Over 200,000 EPs Will See Meaningful Use Fines This Year

Ken Terry

January 14, 2016

Approximately 209,000 eligible professionals (EPs) will lose up to 2% of their Medicare reimbursement this year for failing to show meaningful use of electronic health records (EHRs), according to a fact sheet posted by the Centers for Medicare & Medicaid Services (CMS) on October 30, 2015.

The penalties will be assessed for the 2014 performance year, so they won't be affected by the recent legislation that makes it easier for providers to obtain hardship exemptions in meaningful use stage 2. That law applies to the 2015 performance year, which is supposed to be the basis for penalties in 2017. Physicians have until March 15 to apply for these exemptions.

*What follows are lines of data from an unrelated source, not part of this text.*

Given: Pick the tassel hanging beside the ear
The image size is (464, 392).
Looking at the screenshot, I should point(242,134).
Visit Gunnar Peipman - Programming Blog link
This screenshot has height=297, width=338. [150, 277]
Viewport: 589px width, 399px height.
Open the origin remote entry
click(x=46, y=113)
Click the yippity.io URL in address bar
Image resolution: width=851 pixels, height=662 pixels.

Whether those penalties will remain in effect if CMS ends the current meaningful program this year, as CMS Acting Administrator Andy Slavitt promised on Tuesday, is still unclear.

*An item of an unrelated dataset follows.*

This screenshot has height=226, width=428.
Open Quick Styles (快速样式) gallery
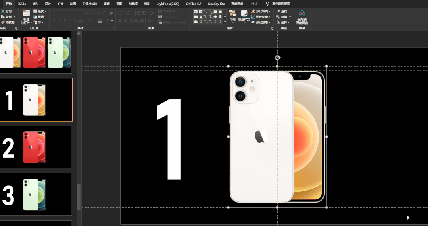(x=244, y=16)
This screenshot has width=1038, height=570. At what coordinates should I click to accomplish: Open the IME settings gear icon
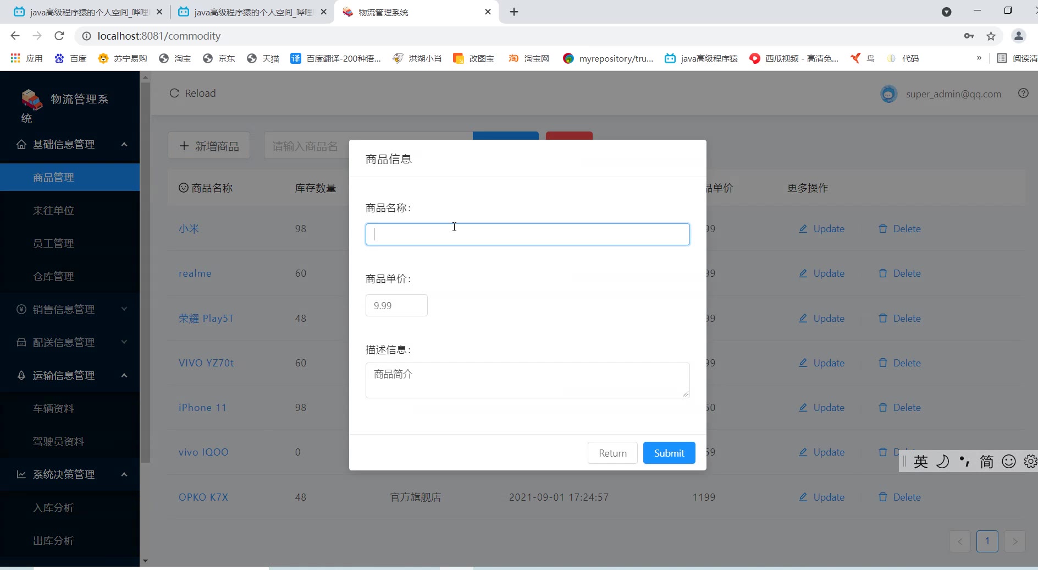point(1030,461)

For most EPs affected by Medicare payments this year, the penalty amounts will be less than $1000. While 13,900 EPs will lose less than $100, the payment adjustments for 103,000 EPs will be $100 to 1000. Penalties of $1000 to $5000 will be assessed to 30,400 EPs; 56,000 will lose $5000 to $10,000; and 5700 will receive a payment adjustment of $10,000 or more. A total of 44,579 EPs did not file any Medicare physician claims.

In 2015, CMS penalized 256,000 physicians for failing to show meaningful use in 2013. Again, most of them lost less than $1000 of their Medicare reimbursement.

If the upcoming changes in the government's EHR incentive program do not end the meaningful use penalties, those who failed to attest to meaningful use for a 90-day period in 2015 will face a 3% penalty in 2017; the same will be true in 2018 for those who do not attest this year (assuming that the meaningful use program continues through the end of 2016).

The payment adjustments sunset at the end of 2018 under the Medicare Access and CHIP Reauthorization Act of 2015 (MACRA). However, MACRA's Merit-Based Incentive Program, which begins in 2019, includes a component for meaningful use of information technology, along with quality of care, resource use, and clinical practice improvement activities. So even under MIPS, part of a physician's incentives and penalties will depend on the use of EHRs.